Schriftliche Aufgabe A - Mit welchem Begriff bezeichnet Friedrich Glasl im Interview zur Konflikteskalation den Vorgang, bei dem in einem Streit immer mehr Themen hinzukommen?
Schriftliche Aufgabe B - Fassen Sie den Absatz aus dem Interview zur Konflikteskalation, der mit „Meistens streitet man sich zuerst“ beginnt, als kurze Stichpunktliste zusammen, ohne seine wesentlichen Aussagen zu verlieren.

Textauszug -
○ ○ ○ ○

Konfliktstufen: Mann und Frau diskutieren
© Shutterstock/ Roman Kosolapov
Wann wird aus einem eher harmlosen Streit ein Gefecht? Der Konfliktforscher und Mediator Friedrich Glasl erklärt die neun Eskalationsstufen - und weiß, wann es Zeit ist, Grenzen zu ziehen.

BRIGITTE: Herr Glasl, Sie beschäftigen sich als Wissenschaftler und Berater seit
48 Jahren mit Konflikten und sagen, alle - egal, ob zwischen zwei Staaten oder unter Kollegen - verlaufen nach einem ähnlichen Muster.
Friedrich Glasl: Es gibt in jedem Konflikt - ganz gleich, ob privat, beruflich, national oder global - diese Momente, in denen sich die Situation dramatisch ändert. Plötzlich scheint es neue Regeln zu geben. Dinge, die vorher noch verboten waren, sind jetzt erlaubt. Als ob ein Kontrahent zum anderen sagte: Bis jetzt habe ich mich zurückgehalten, aber wenn du diese Grenze überschreitest, dann treffen wir uns auf einer anderen Ebene wieder. Diese Änderung der Regeln geschieht unausgesprochen, einfach durch das Tun.

Können Sie dafür ein Beispiel nennen?

Meistens streitet man sich zuerst nur über eine oder zwei Sachen. Das ist noch ganz normal. Im Ukraine-Konflikt ging es am Anfang auch nur um das Assoziierungsabkommen mit der EU. Aber dann kommen plötzlich immer mehr Themen hinzu. Ich nenne das die Streitpunkt-Lawine: Es ist, als ob die Streitpunkte einander ansteckten. Genau das macht die Gegner irgendwann aggressiv. Und nun ändern sich die Regeln: Beide greifen ab jetzt zum Mechanismus der Simplizierung. Wenn der andere nicht für meine guten Argumente zugänglich ist, dann male ich jetzt halt alles schwarz-weiß. Der ist ja offenkundig zu blöd, da muss man doch nachhelfen, oder? Aber so macht man den anderen ziemlich klein. Das ist ein großer Fehler.

Laut Ihrem oft zitierten Modell gibt es neun Eskalationsstufen von Konflikten. Welche Stufe ist die eben beschriebene?

○ ○ ○ ○

Gesammeltes Material -
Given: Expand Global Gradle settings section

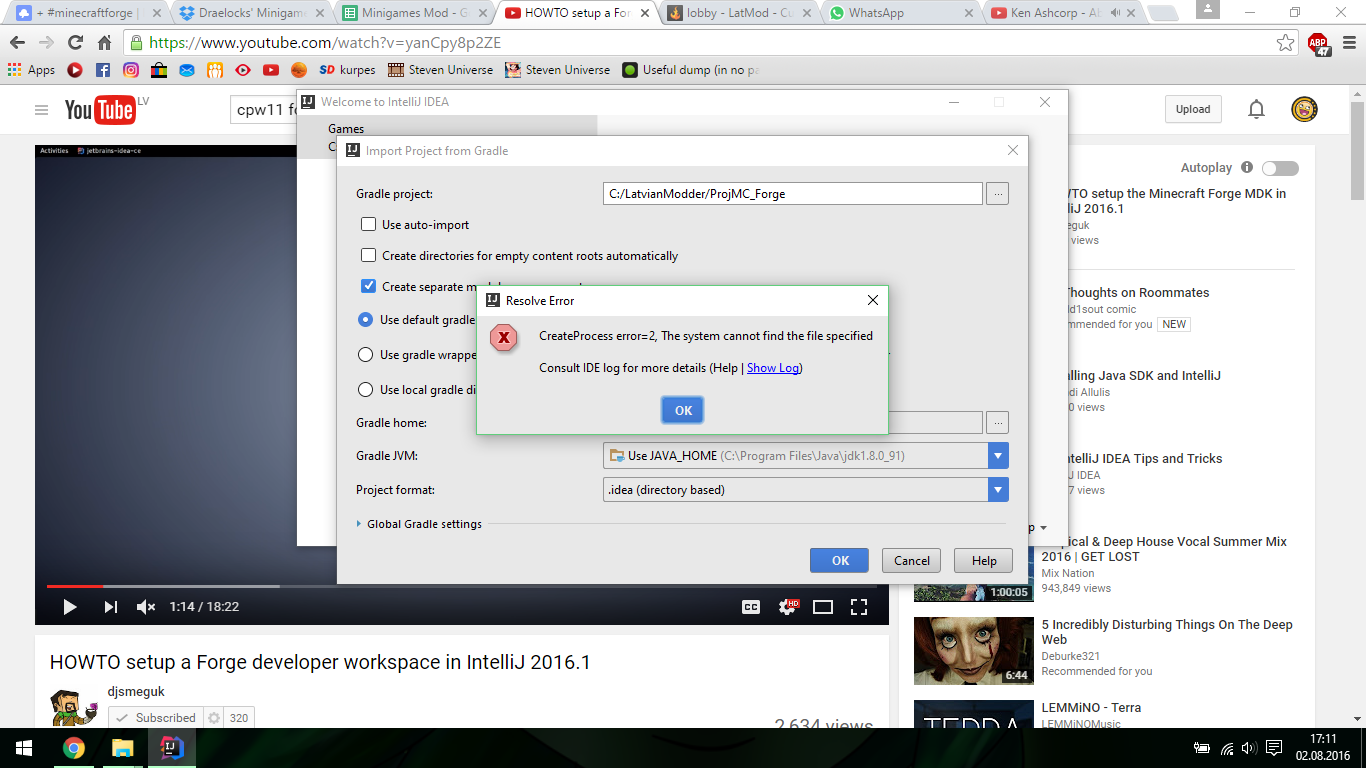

○ ○ ○ ○

Schriftliche Lösung A - Er nennt ihn die Streitpunkt-Lawine.

Schriftliche Lösung B -
- Anfangs streitet man meist nur über ein oder zwei Sachen, was noch normal ist; im Ukraine-Konflikt ging es zunächst nur um das Assoziierungsabkommen mit der EU.
- Danach kommen immer mehr Themen hinzu, als ob die Streitpunkte einander ansteckten („Streitpunkt-Lawine“); das macht die Gegner irgendwann aggressiv.
- Nun ändern sich die Regeln: Beide greifen zur Simplizierung und malen alles schwarz-weiß.
- Dadurch macht man den anderen klein, was ein großer Fehler ist.